How It's Best Learned

Trace the Ekman transport vectors for a coast with equatorward winds (Northern Hemisphere) and confirm offshore direction, then identify the compensating upwelling. Connect upwelling suppression during El Niño to the collapse of equatorial cold tongue.

Common Misconceptions

Explainer

From your study of wind-driven ocean circulation, you know that wind stress on the ocean surface does not push water directly downwind — the Coriolis effect deflects it, producing Ekman transport at 90 degrees to the wind direction (to the right in the Northern Hemisphere, to the left in the Southern). Upwelling is what happens when this transport moves surface water away from a coast or away from the equator, and deeper water rises to fill the gap. The mechanism is elegantly simple, but its consequences for marine ecosystems and climate are enormous.

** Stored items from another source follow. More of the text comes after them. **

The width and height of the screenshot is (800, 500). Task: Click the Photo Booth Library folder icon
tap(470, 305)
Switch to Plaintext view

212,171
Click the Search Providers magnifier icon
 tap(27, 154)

Consider the classic case of coastal upwelling along the west coast of South America. The prevailing trade winds blow toward the equator, parallel to the coastline. Ekman transport pushes the surface water offshore — to the left of the wind in the Southern Hemisphere. As surface water moves away from the coast, it creates a deficit that cannot be filled from the land side, so water from depths of 100–300 meters rises to replace it. This deep water is cold because it has been isolated from solar heating, and it is nutrient-rich because organic matter sinking from the surface has been decomposing at depth, releasing nitrate, phosphate, and silicate back into solution. When this water reaches the sunlit surface, phytoplankton explode in abundance, fueling food webs that support some of the world's most productive fisheries — the Humboldt Current off Peru being the most dramatic example.

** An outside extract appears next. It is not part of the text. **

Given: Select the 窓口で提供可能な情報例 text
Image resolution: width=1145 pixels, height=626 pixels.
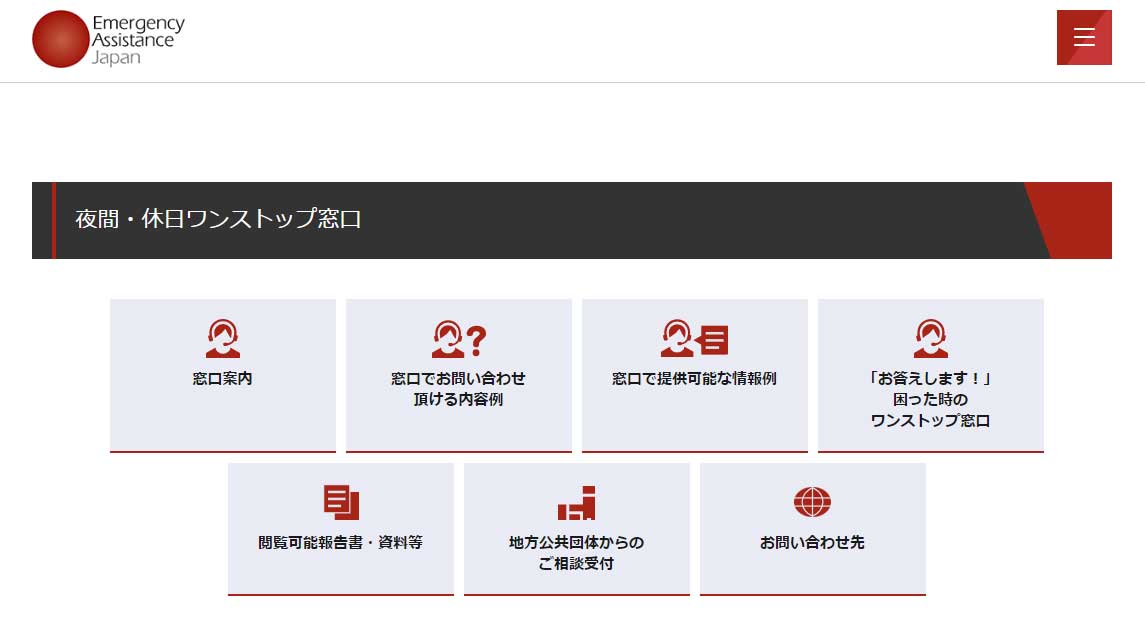Looking at the screenshot, I should pos(694,379).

Equatorial upwelling operates on a similar principle but with a different geometry. The trade winds blow westward across the tropical ocean. Because the Coriolis effect reverses direction across the equator, Ekman transport pushes surface water northward just north of the equator and southward just south of it — a divergence that pulls deep water upward right along the equatorial band. This is why satellite images of sea-surface temperature show a conspicuous cold tongue stretching westward along the equatorial Pacific. The nutrients brought up by equatorial upwelling sustain elevated primary productivity across a vast stretch of open ocean.

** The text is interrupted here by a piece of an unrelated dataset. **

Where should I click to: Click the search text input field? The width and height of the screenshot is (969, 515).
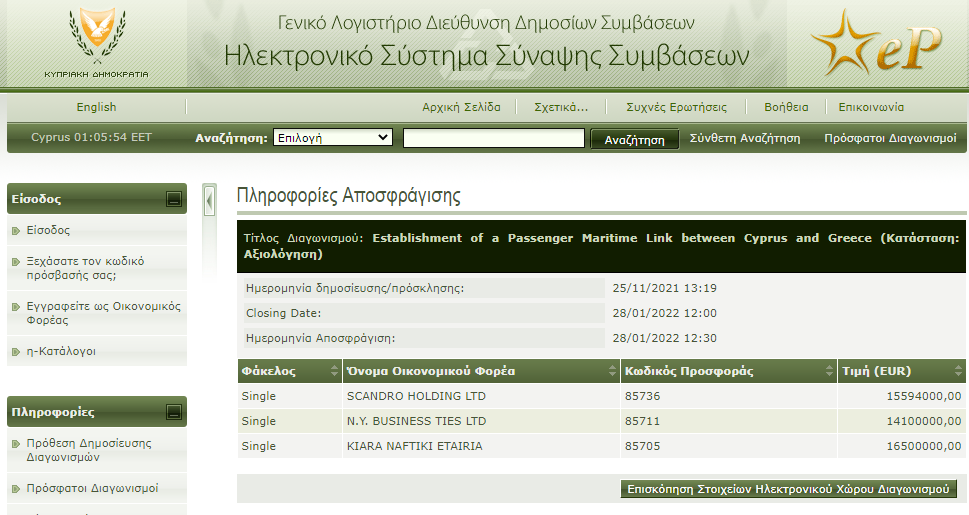[493, 139]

Upwelling regions are highly sensitive to changes in wind forcing. During El Niño events, the trade winds weaken or reverse across the tropical Pacific, suppressing equatorial upwelling and allowing warm, nutrient-poor surface water to spread eastward. The cold tongue disappears, primary productivity plummets, and fisheries collapse — the El Niño of 1972 devastated Peru's anchovy industry and reshaped global understanding of ocean-atmosphere coupling. Along coastlines, seasonal shifts in wind patterns turn upwelling on and off, creating pronounced seasonal cycles in productivity. Understanding upwelling is therefore not just an exercise in physical oceanography — it is essential for predicting fishery yields, carbon cycling, and the regional climate effects of cold surface waters interacting with overlying atmospheric circulation.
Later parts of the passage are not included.